The London Stock Exchange (LSE) has made changes to its new fee schedule, due to be implemented on 1 September, in response to feedback from customers and a review of its order management surcharges.
The exchange has dropped plans to impose a 0.25 basis point surcharge for users executing more than 70% of their orders on the exchange aggressively.
The LSE has also reduced the instances where its £0.05 order management surcharge, levied when events such as order entries, modifications or deletions exceed a certain volume, will apply. The surcharge will now only apply where order events in FTSE 100 and FTSE 250 securities exceed 100 per electronic trade, or where order events for exchange-traded funds and exchange-traded products exceed 200 per electronic trade. No other securities will be subject to the surcharge.

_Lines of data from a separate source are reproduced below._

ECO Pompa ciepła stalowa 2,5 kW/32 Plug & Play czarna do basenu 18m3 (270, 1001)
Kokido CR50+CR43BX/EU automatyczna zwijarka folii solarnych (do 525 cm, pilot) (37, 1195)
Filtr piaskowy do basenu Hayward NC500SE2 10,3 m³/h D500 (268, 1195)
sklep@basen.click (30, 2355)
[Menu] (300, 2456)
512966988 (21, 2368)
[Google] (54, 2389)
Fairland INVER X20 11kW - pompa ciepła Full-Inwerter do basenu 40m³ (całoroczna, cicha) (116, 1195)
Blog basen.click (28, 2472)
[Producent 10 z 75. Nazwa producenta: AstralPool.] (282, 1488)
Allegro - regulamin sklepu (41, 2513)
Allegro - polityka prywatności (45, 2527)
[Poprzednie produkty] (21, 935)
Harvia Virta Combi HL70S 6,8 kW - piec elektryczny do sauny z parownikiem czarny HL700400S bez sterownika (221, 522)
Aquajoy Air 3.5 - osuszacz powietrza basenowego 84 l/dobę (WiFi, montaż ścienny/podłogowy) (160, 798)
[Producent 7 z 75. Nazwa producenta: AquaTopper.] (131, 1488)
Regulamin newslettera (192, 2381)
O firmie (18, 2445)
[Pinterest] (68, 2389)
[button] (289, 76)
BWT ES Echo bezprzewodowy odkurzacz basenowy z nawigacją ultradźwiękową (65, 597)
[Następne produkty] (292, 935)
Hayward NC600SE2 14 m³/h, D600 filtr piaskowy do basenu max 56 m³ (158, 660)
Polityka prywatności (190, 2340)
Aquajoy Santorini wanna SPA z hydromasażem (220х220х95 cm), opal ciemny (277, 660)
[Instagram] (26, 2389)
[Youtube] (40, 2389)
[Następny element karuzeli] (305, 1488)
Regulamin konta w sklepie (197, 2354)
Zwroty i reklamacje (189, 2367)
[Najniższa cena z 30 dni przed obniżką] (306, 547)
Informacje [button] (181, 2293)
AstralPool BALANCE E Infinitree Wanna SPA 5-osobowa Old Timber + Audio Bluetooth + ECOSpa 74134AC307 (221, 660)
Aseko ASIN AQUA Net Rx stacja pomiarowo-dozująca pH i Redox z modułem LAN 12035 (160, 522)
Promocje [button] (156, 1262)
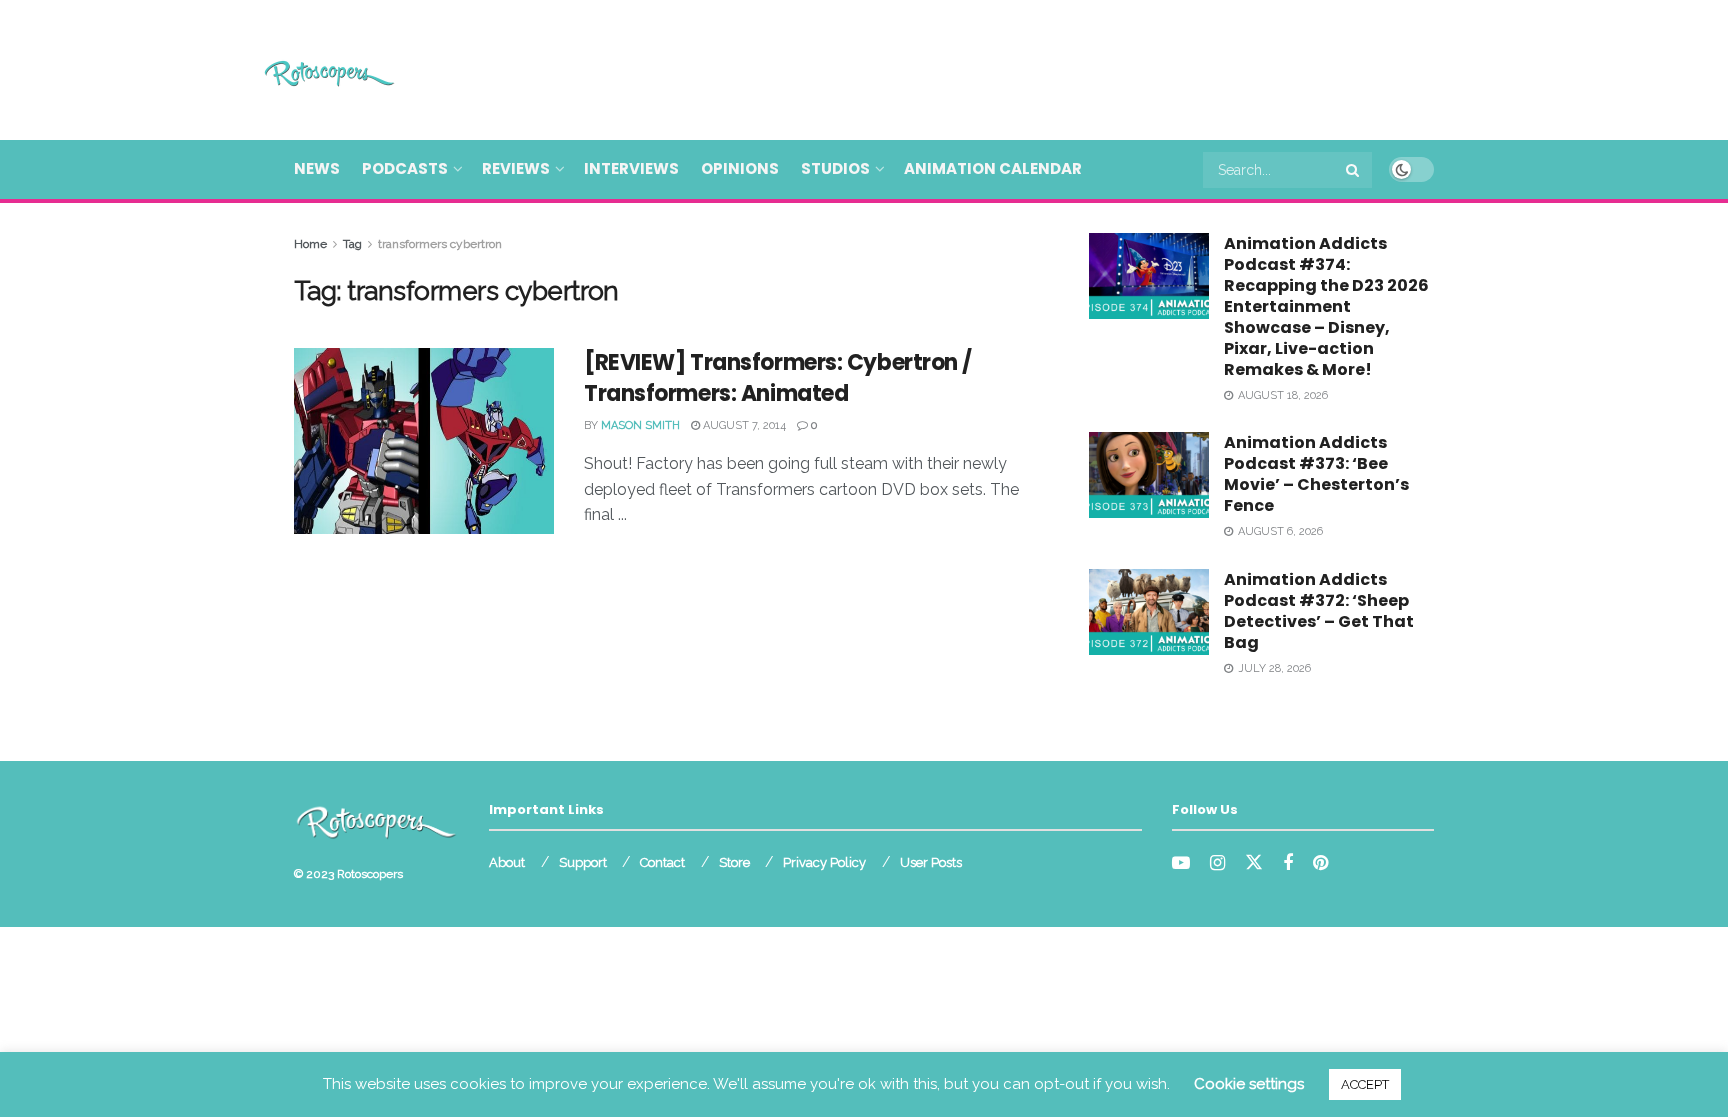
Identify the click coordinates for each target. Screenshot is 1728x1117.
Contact (662, 862)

The change follows analysis and revision of a pilot scheme introduced in December 2008.
In addition, the exchange has clarified how its SETS Internaliser charge is applied and how executed orders count towards a firm’s monthly cumulative value traded.
The LSE’s new fee schedule, first unveiled on 1 July, will see the abolition of its maker rebate, introduced last September, in favour of levying an equal charge for both passive and aggressive orders. LSE CEO Xavier Rolet argues that maker rebates place a higher value on passive orders, but the exchange values both passive and aggressive orders equally.
The new tariff structure will also deepen volume discounts and made them easier to hit. Under the new tariff, members will need to trade more than £10 billion in value per month on the LSE to achieve the lowest fee of 0.20 bps, while under the current schedule, companies need to trade more than £30 billion a month to hit the lowest fee of 0.45 bps.